Een dSLR wordt vaak gezien als een apparaat wat meteen prachtige foto's schiet. Hoewel prachtige foto's vaak met een dSLR zijn gemaakt, betekent dat niet dat foto's gemaakt met een dSLR vaak prachtig zijn. De autostand van een dSLR levert vaak al hele aardige plaatjes op, maar het loont zeker om jezelf wegwijs te maken in de instellingen van een camera. De Fotografie technische FAQ en Koopadviezen is daarbij erg handig. Dit kost echter tijd. Heb je die niet dan is het raadzaam om ook naar bridge-camera's te kijken. Deze zijn iets compacter, hebben een groot bereik (van groothoek tot tele) en zijn ongeveer even duur als een instap-dSLR. Vaak hebben ze ook een aardig werkende videofunctie, wat bij een dSLR vaak nogal omslachtig werkt. Nadelen hebben ze ook. Hun kleine sensor zorgt voor matige prestaties bij weinig licht. Hoewel de lens die er op zit veelzijdig is, kan je deze niet wisselen. Een tussenweg tussen deze twee opties is een EVIL. Dit is een camera met een grotere sensor dan compacts hebben en verwisselbare lenzen. Een spiegel ontbreekt, wat deze camera's klein houdt. Hierdoor moet je net als bij compactcamera's op het schermpje kijken hoe je foto wordt. Bij sommige modellen is een optische zoeker verkrijgbaar. Momenteel hebben Olympus, Panasonic, Samsung en Sony EVIL's in hun productlijn zitten. Vragen over het wel of niet kopen van een EVIL kunnen ook in dit topic terecht.

Kitlenzen

Bijna altijd koop je een dSLR met een kitlens. Deze lens blinkt wat bouwkwaliteit meestal niet uit en kan nogal goedkoop aanvoelen. De optische prestaties daarentegen zijn meestal prima in orde. De 18-55 IS/VR/SAM/D-AL van Canon/Nikon/Sony/Pentax en de 14-42 van Olympus zijn voldoende scherp om mee te beginnen. Ze bieden ontzettend veel waar voor hun geld en kan je in bijna alle gevallen in het begin prima uit de voeten met de kitlens. Bovenstaande klinkt misschien alsof niemand een ander objectief dan een kitlens nodig heeft. Dat is natuurlijk niet waar. De scherpte van de kitlenzen zijn dik in orde, maar andere aspecten kun je verbeteren door een ander objectief te kiezen. Zo kun je andere wensen hebben mbt het bereik, vervormingen, bouwkwaliteit, AF snelheid, beeldstabilisatie, flare-gevoeligheid, contrast, chromatische abberatie, lichtsterkte, MF ring, kortste scherpstelpunt, etc, etc. Vaak is een kitlens een uitstekende manier om te achterhalen welke aspecten je in een objectief belangrijk vindt om te upgraden, zodat je niet direct een verkeerd objectief aanschaft.

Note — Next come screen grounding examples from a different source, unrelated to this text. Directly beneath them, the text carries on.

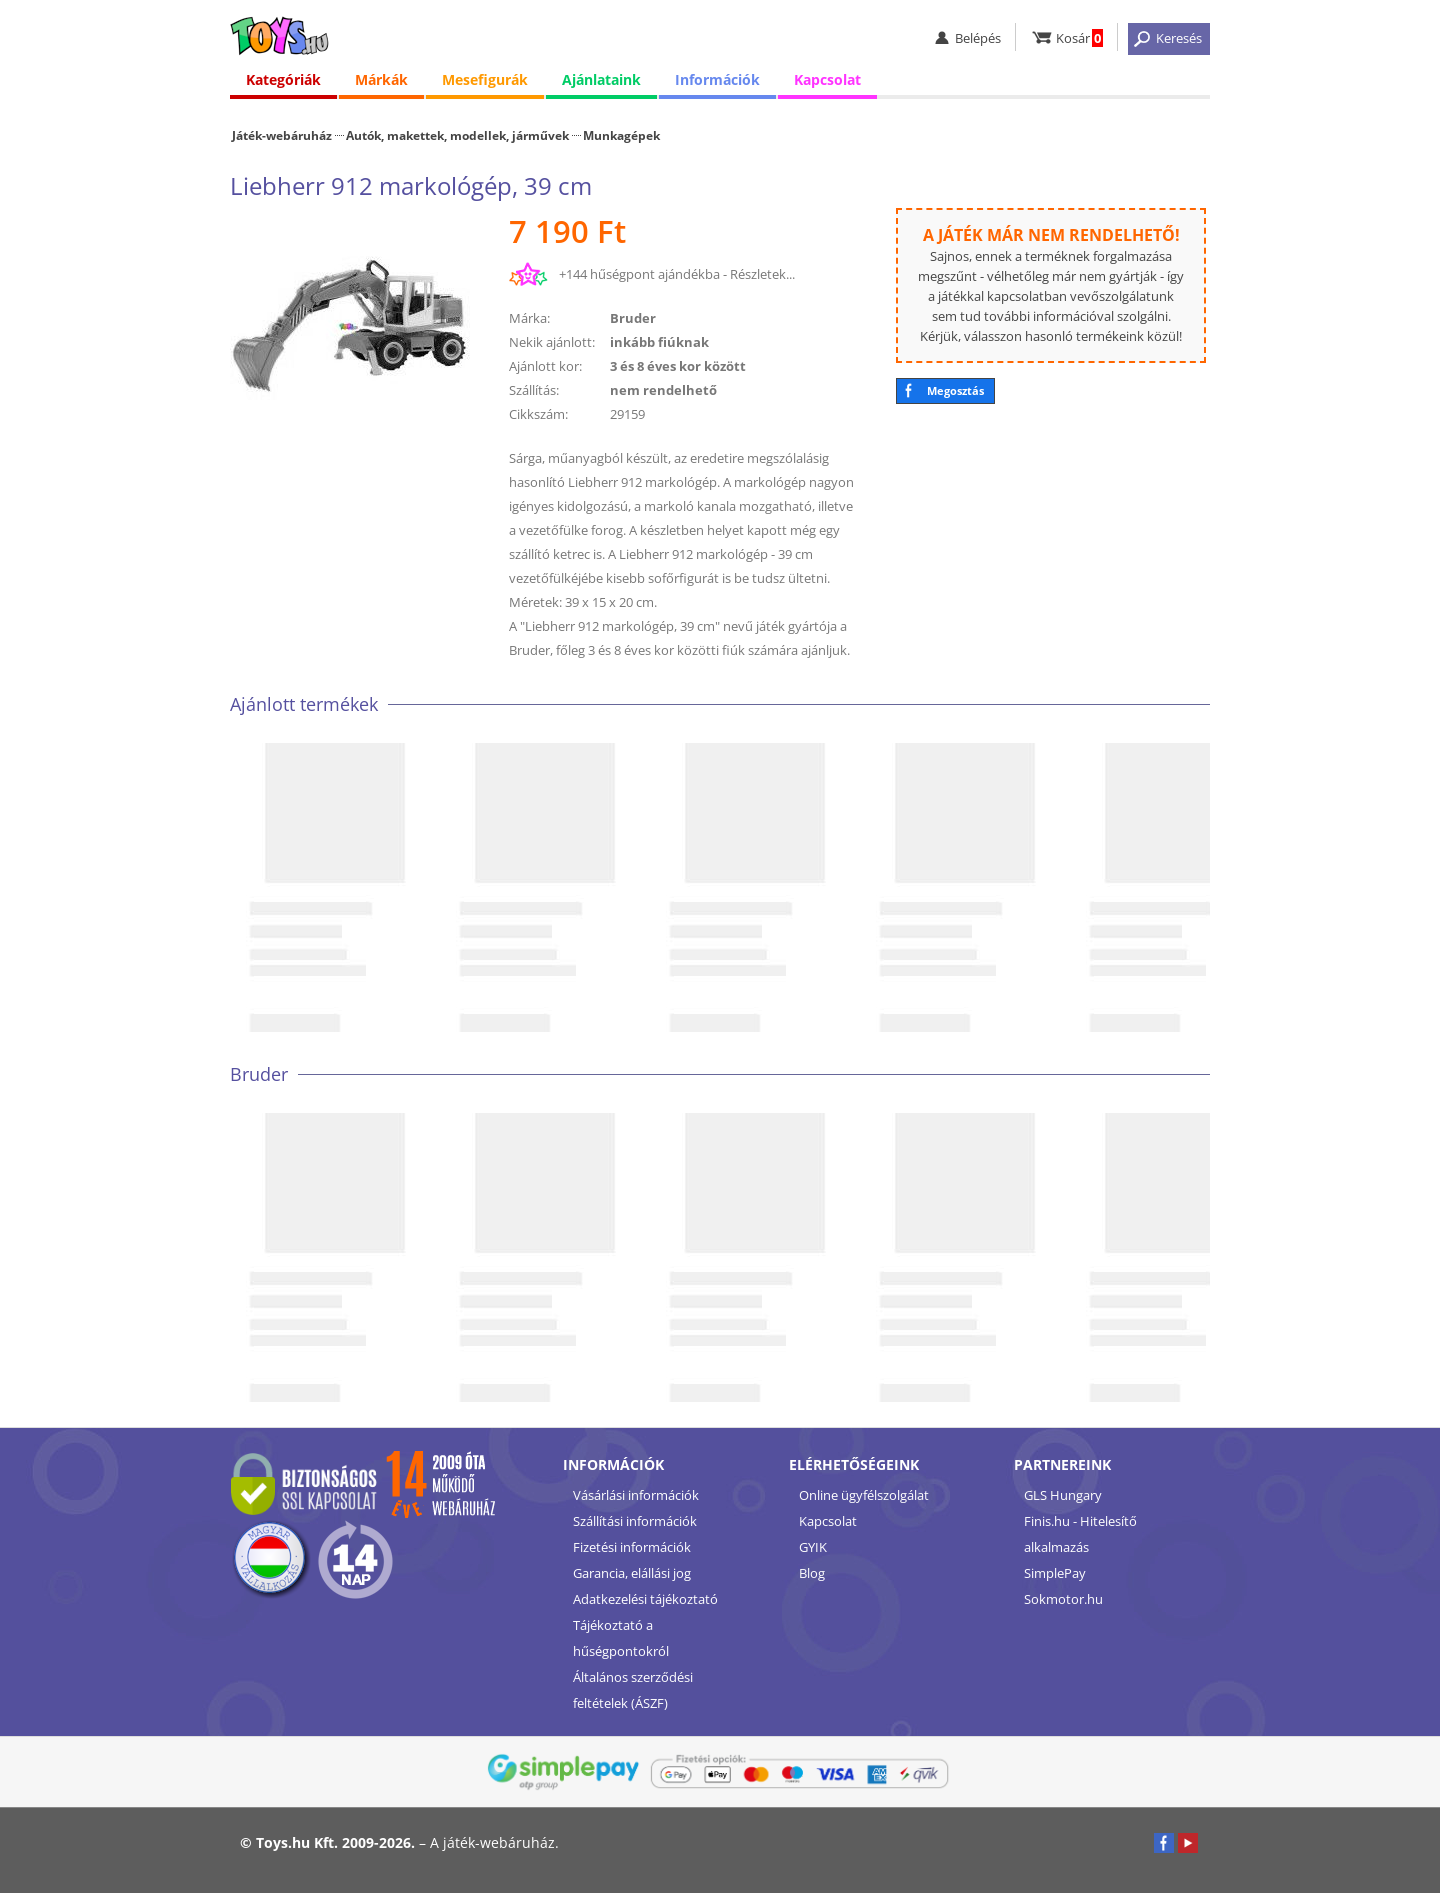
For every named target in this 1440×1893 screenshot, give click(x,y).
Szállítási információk (635, 1521)
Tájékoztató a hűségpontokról (621, 1638)
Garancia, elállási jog (632, 1573)
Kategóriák (283, 79)
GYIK (813, 1547)
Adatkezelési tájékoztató (645, 1599)
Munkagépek (621, 135)
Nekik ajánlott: (552, 342)
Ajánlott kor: (545, 366)
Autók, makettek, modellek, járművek (457, 135)
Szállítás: (534, 390)
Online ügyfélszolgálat (864, 1495)
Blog (812, 1573)
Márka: (529, 318)
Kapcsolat (827, 79)
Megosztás (955, 390)
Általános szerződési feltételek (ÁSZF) (633, 1690)
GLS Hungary (1063, 1495)
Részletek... (762, 274)
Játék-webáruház (282, 135)
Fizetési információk (632, 1547)
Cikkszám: (538, 414)
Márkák (381, 79)
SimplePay (1055, 1573)
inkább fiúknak (659, 342)
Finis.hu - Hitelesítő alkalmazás (1080, 1534)
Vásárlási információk (636, 1495)
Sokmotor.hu (1063, 1599)
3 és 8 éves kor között (678, 366)
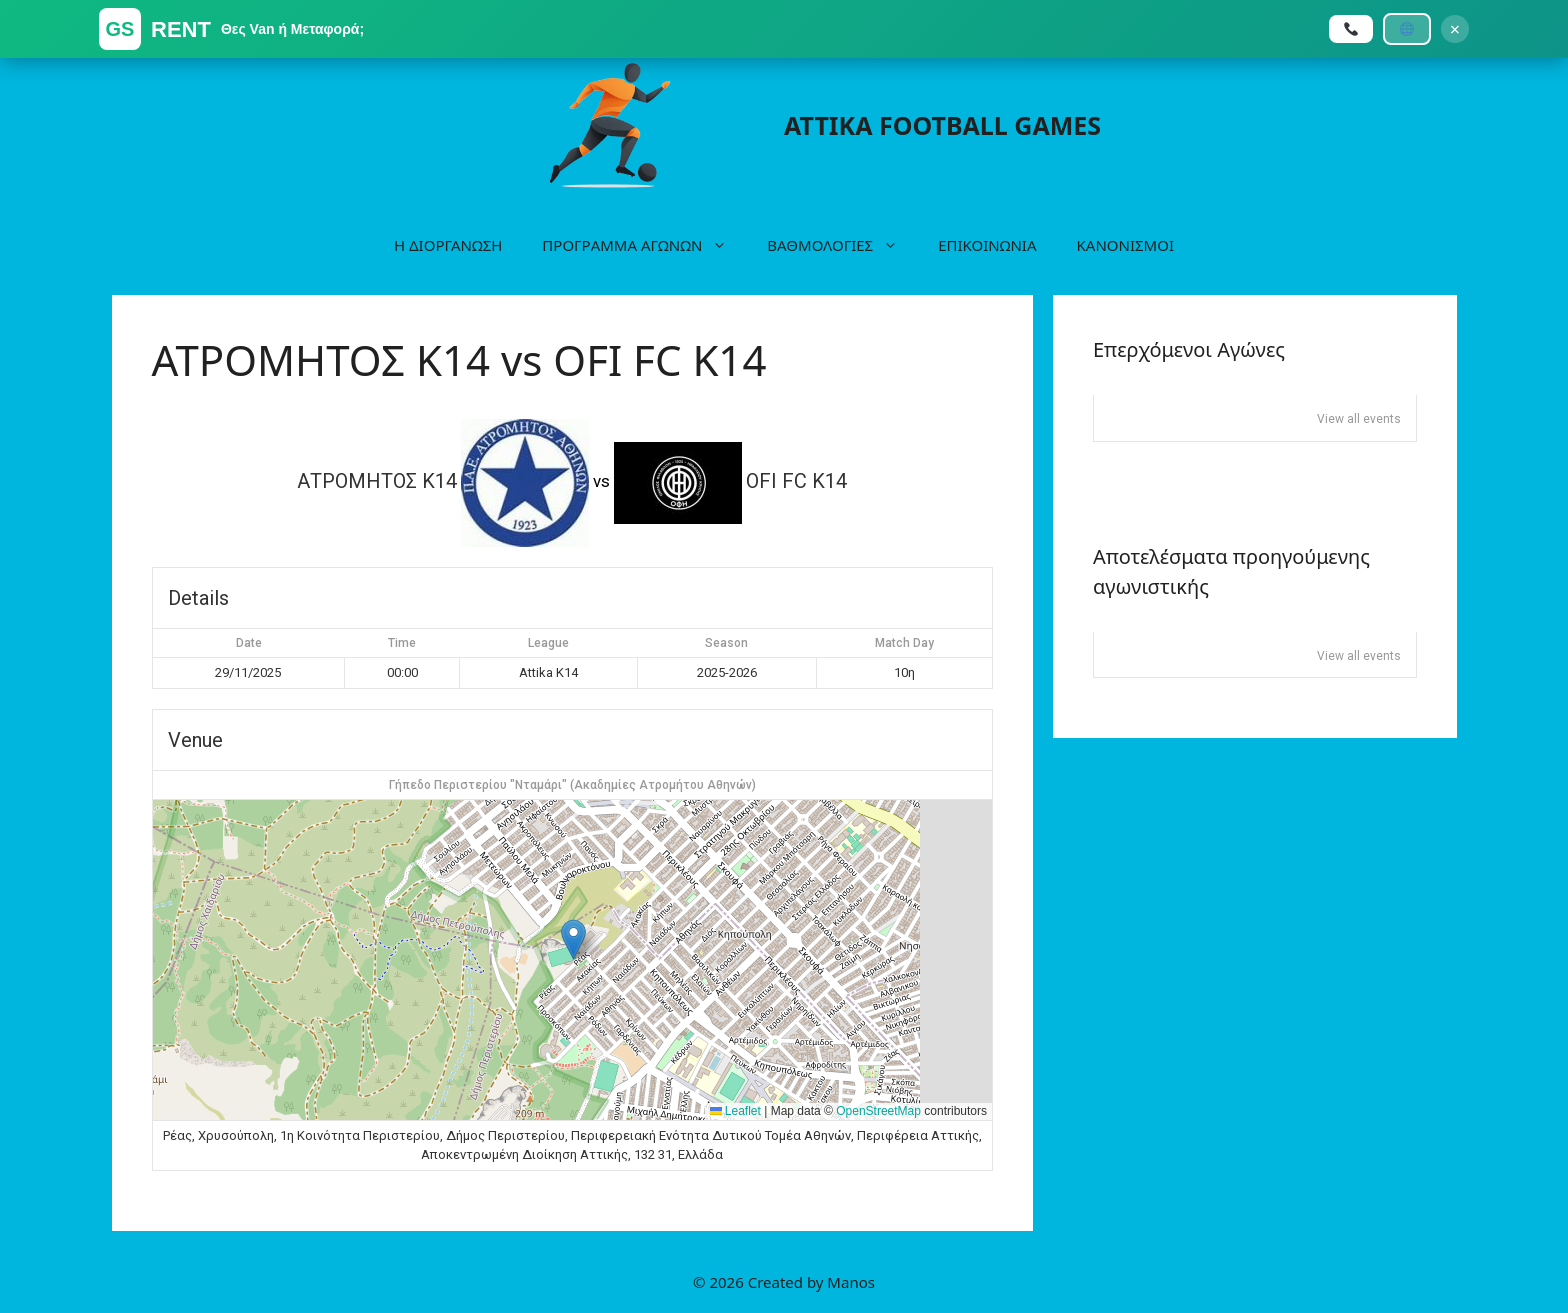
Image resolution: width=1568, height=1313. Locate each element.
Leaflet (735, 1111)
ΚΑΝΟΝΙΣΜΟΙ (1125, 245)
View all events (1359, 419)
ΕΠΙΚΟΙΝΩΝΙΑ (987, 245)
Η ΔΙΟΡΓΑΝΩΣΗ (448, 245)
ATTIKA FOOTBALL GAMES (942, 125)
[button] (573, 939)
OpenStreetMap (878, 1111)
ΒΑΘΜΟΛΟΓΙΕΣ (842, 245)
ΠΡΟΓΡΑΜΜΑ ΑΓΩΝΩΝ (644, 245)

Er zijn ook kits met twee lenzen, een groothookzoom en een telezoom. Deze kits zijn uiteraard wat duurder, maar je hebt meteen een fatsoenlijk bereik te pakken, meestal 18-55 + 55-200/250 mm. In kleinbeeldequivalent levert dat een bereik van ongeveer 27-300/375 mm op.

Een alternatief voor deze dubbelkit is de superzoom. Vaak worden deze afgedaan als slechte troep, toch hebben superzooms ook hun voordelen. Een overzicht van de voor- en nadelen:
+ Je hebt namelijk maar één lens nodig die het hele bereik afdekt. Lenzen wisselen hoeft dus niet
+ Je hebt een compacte uitrusting, scheelt een hoop sjouwwerk.
- Optische kwaliteit is minder dan met twee losse lenzen
- Superzooms zijn niet lichtsterk, vaak f/6.3 op het tele-eind.
- AF is vaak trager
Vraag je in dit topic naar een superzoom, dan nemen wij aan dat je van de voor- en nadelen op de hoogte bent, en dus de voordelen zwaarder vindt wegen.
Om te kijken hoe ver je in kan zoomen met de verschillende kitlenzen, kan je een tool gebruiken van Tamron of Nikon. Meer informatie over lenzen kan je vinden in de topics van Nikon, Canon, Sony, Pentax en Olympus.

Stabilisatie

Verschillende fabrikanten gebruiken verschillende methoden om het beeld te stabiliseren. Canon (IS), Nikon (VR), Sigma (OS) en Tamron (VC) bouwen de stabilisatie in de lens. Dit gebeurt door de lenselementen te verschuiven. Sony (SSS), Olympus en Pentax (SR) bouwen de stabilisatie in de body. Hierbij wordt de sensor verschoven. Beide systemen hebben hun voor en nadelen:

In de lens:
+ De stabilisatie is steeds op maat van de lens zelf gemaakt
+ Het zoekerbeeld wordt ook gestabiliseerd, wat een rustiger beeld geeft
- Elke lens moet afzonderlijk gestabiliseerd zijn

In de body:
+ Elke lens die je gebruikt is gestabiliseerd, dus ook oude lenzen en primes
- Het zoekerbeeld wordt niet gestabiliseerd
- Vooral op het tele-eind werkt deze methode wat minder omdat de beweging van de sensor beperkt is

Let er wel op dat stabilisatie iets is om je eigen beweging te corrigeren. De beweging van je onderwerp wordt dus niet gecorrigeerd; stabilisatie gebruiken om foto's van bewegende kinderen te maken in een donkere kamer zal dus niets helpen. Stabilisatie is vooral bruikbaar bij de telelenzen, bij ultra-groothoeklenzen zal je niet snel een gestabiliseerd model vinden.

Live View

Een dSLR stuurt via spiegels het beeld dat door de lens komt naar de optische zoeker. Pas als je afdrukt klapt de spiegel omhoog en komt het beeld op de sensor. Vantevoren het beeld bekijken op het scherm zoals dat bij compactcamera's kan is dus niet mogelijk. Hier hebben de fabrikanten wat op gevonden: Live View. Bij de meeste fabrikanten druk je op een knopje, waardoor de spiegel omhoog klapt en het beeld op de sensor valt. Nu zie je op het scherm wat de camera ziet en kan je daarmee je compositie bepalen. Het grote nadeel van deze methode is dat de spiegel is opgeklapt, en daarmee de snelle Phase-AF sensoren niet meer werken. Autofocus gaat nu door middel van de trage contrast-AF, net als bij compactcamera's, of door de spiegel tijdens het focussen tijdelijk weer neer te klappen, waardoor je een tijdje niks ziet op het scherm.